The report also pointed out, "The use of modern, atypical antipsychotics has offered opportunity for improved management" of patients without the use of seclusion and restraint.

The third area chosen by the committee for this year's program efforts was suicide, which the task force report noted is the eighth leading cause of death in the United States. "Each day 86 of the 1,500 who attempt suicide die trying," the report stated.

According to JCAHO, a number of protocol deficiencies that can be improved can be found in hospital-based suicides. These include incomplete or inadequate suicide assessment methods, incomplete reassessment, incomplete orientation and training of staff or inadequate staffing levels, incomplete or infrequent patient observations, incomplete communication among caregivers or unavailable information, and inadequate care planning.

The report emphasized the need for assessment and reassessment protocols to prevent suicide, citing from Douglas Jacobs, M.D., chair of the work group to develop an APA practice guideline on treatment of patients with suicidal behaviors:

Data indicate that 50% of individuals who complete suicide are in psychiatric treatment at the time: 10% are inpatients, and 5-10% are post-hospital discharge In an analysis of records of 100 patients who committed suicide in a hospital, Dr. Jacobs and his colleague found that 77% denied suicidal intent in their last communication with staff. This emphasizes the need for improved assessment and reassessment protocols.

In addition to making progress in these three areas, Herzog explained to PT that he believes that a culture change will be necessary for psychiatry in particular and health care in general to improve patient safety levels.

"We have to get away from the tendency to blame. We need to set up patient safety processes--it's a process issue, a design issue, not an individual blame issue. That sounds easy, but it will be hard as hell because doctors have been so trained in a blaming culture that we give it back as we get out into training. It's instilled in the way doctors are trained."

It is not just doctors who are imbued with a sense of blame. This same sense is also in the social and legal structure surrounding health care. James B. Battles, Ph.D, M.D., serves as coordinator for the Patient Safety Task Force within CMS. This task force is charged with establishing the means for health care agencies and providers to report errors and error-causing situations so that others in the system can learn from them and prevent them in the future.

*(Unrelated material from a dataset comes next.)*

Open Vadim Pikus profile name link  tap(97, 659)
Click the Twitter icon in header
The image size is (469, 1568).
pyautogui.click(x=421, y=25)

"We face some real cultural problems," he told PT. "To be a health professional, you cannot make errors or be negligent. The term 'simple negligence' in law equates human error with harm, which the law attempts to make whole. We have tended to stretch the term 'negligence' way beyond its true meaning. If to err is human, and to err is to cause harm, then you can't be a human being and be a health professional. We have to re-examine that policy. We are moving to a just culture."

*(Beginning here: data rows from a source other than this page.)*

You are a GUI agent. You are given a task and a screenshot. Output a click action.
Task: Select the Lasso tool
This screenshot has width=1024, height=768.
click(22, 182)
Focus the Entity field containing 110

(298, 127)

Battles, a senior service fellow with the Agency for Healthcare Research and Quality, explained that the CMS task force is working on a national reporting system using an Internet-based interface that will be ready for rollout later this year. "The system is designed to accommodate the ability for individual practitioners to report directly. We want to encourage direct reporting by practitioners."

One of the concerns in the way the data are collected and evaluated, he explained, is making sure that people who report errors are protected. "Nothing will change. The data will be as protected as they are now. Within these systems, there will be a mix of both voluntary and mandatory reporting systems. The data are protected by current statutes and the rules of the parent agencies. Some of it may discoverable, but in a redacted manner. We're not adding or subtracting any of protection rules that currently exist."

Herzog agreed that increased reporting will be a key to improving the culture of safety, but he recognized the dangers as well. "We have a genuine professional liability crisis," he said. "On the other hand, there is a demand for increased accountability by the public. If the information we provide is misused, it becomes a lawyers' feast. Our task is to figure out how do we balance those needs and ultimately do it right."